#### Extracted material:
—————

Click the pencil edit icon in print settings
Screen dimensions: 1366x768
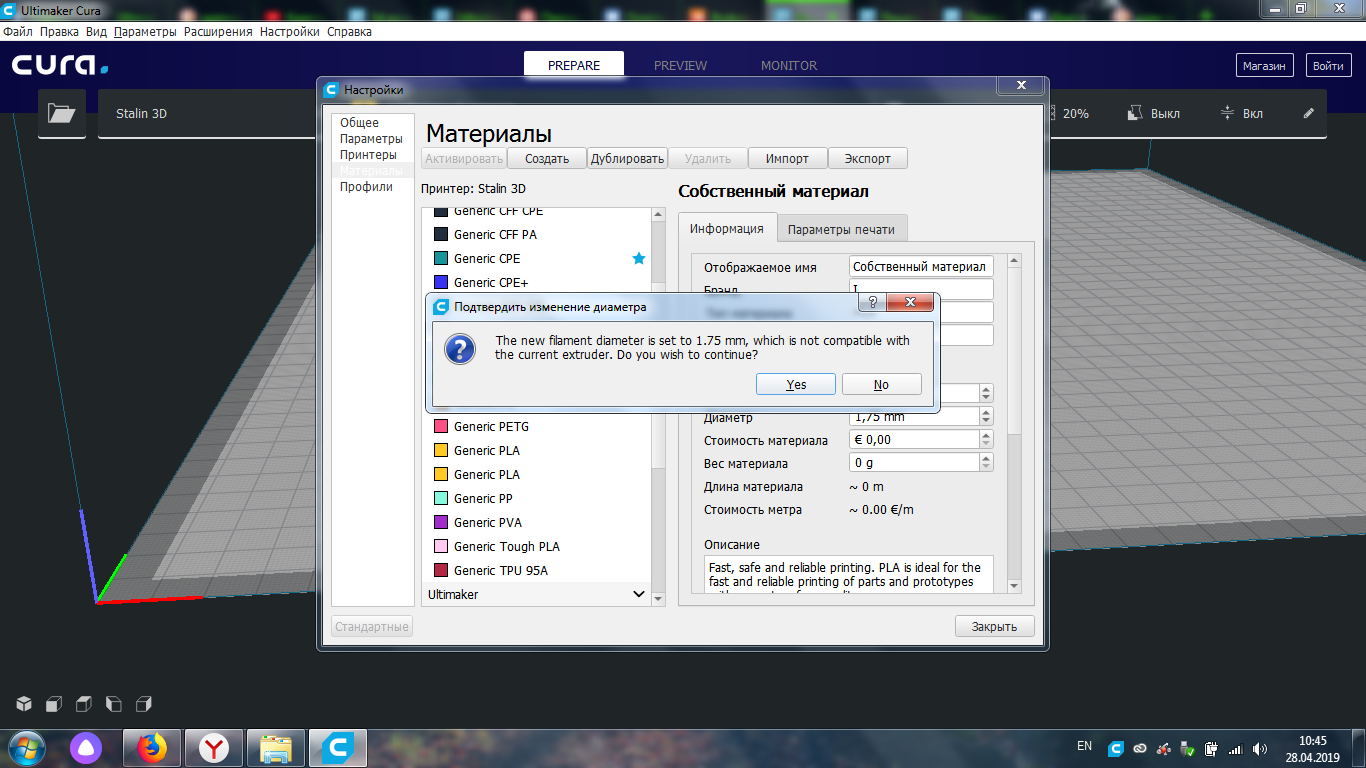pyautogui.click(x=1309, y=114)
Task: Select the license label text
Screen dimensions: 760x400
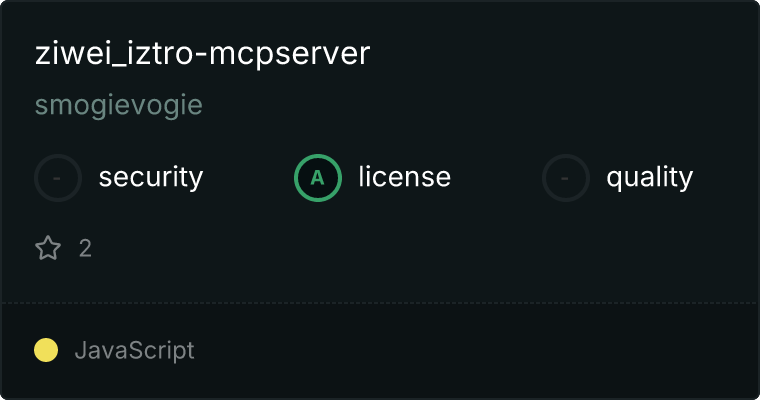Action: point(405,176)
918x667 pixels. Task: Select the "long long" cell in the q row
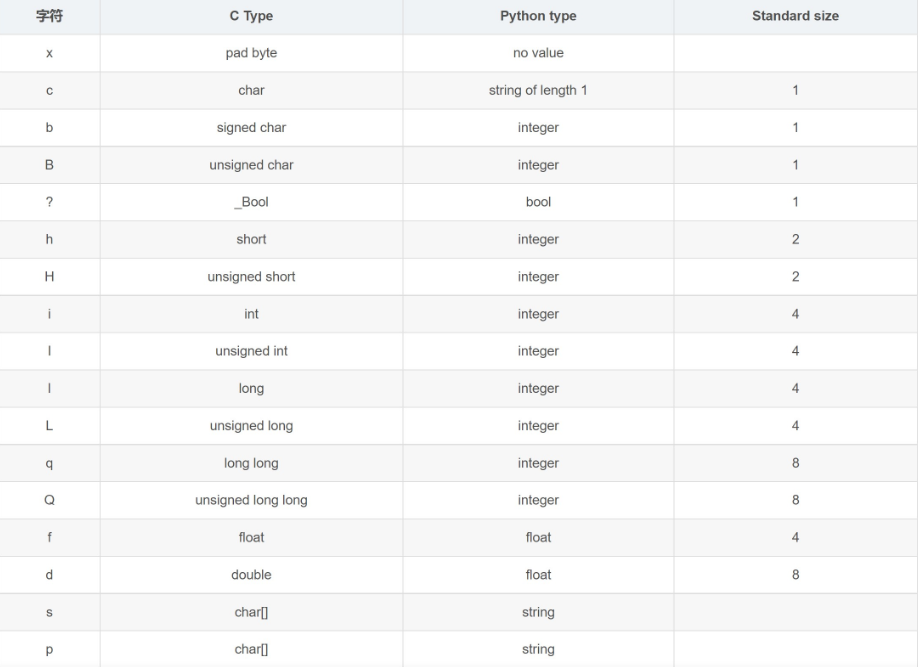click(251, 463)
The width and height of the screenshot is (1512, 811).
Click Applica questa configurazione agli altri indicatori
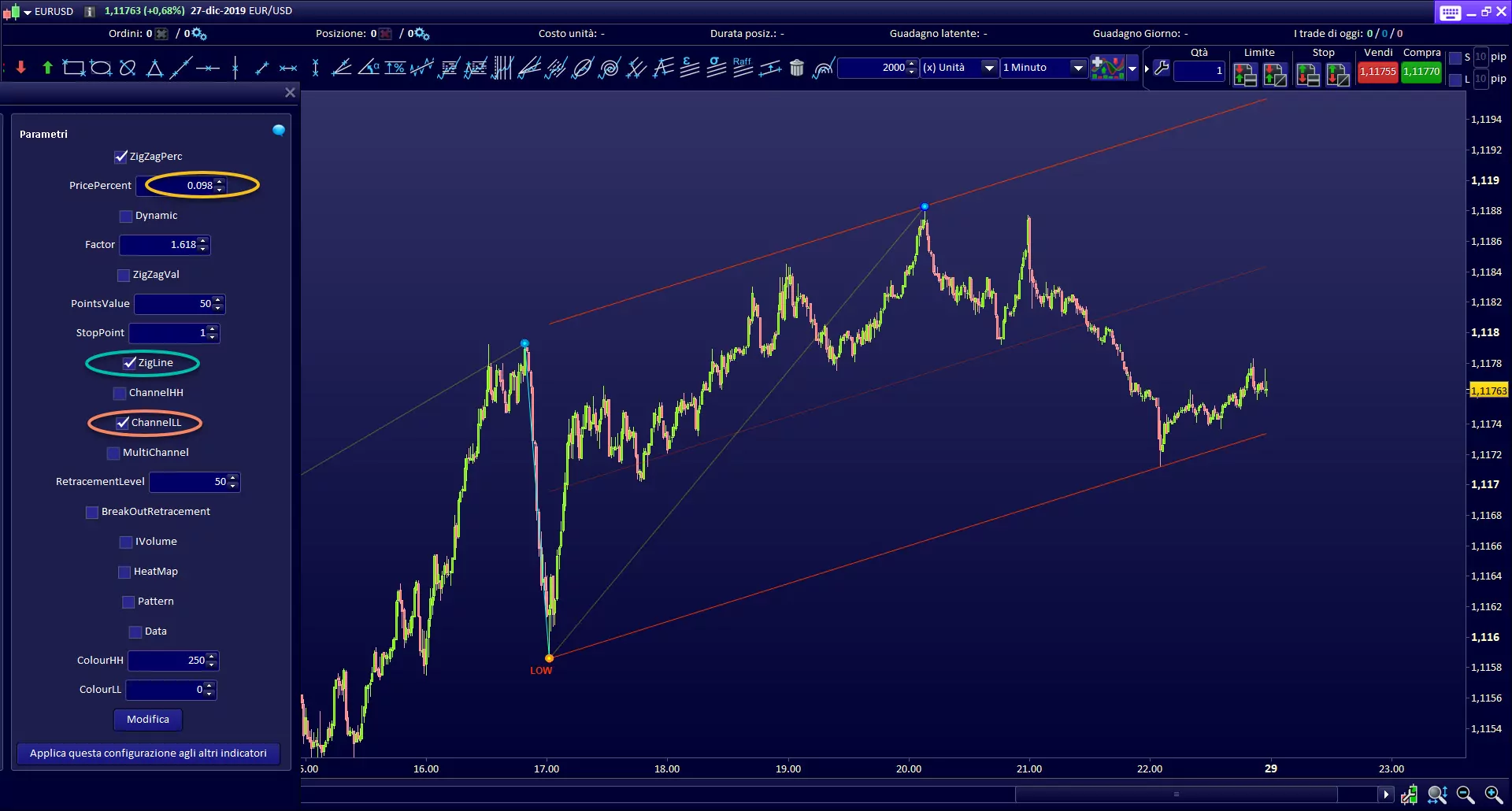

—————

#### Work item:
The exact lines from the one containing "Screen dimensions: 1366x768" through the end of the data are to be copied, with both ends kept and pictures left out.

#### Expected answer:
Screen dimensions: 1366x768
pyautogui.click(x=1309, y=114)
Task: Select the license label text
Screen dimensions: 760x400
Action: point(405,176)
918x667 pixels. Task: Select the "long long" cell in the q row
click(251, 463)
The width and height of the screenshot is (1512, 811).
Click Applica questa configurazione agli altri indicatori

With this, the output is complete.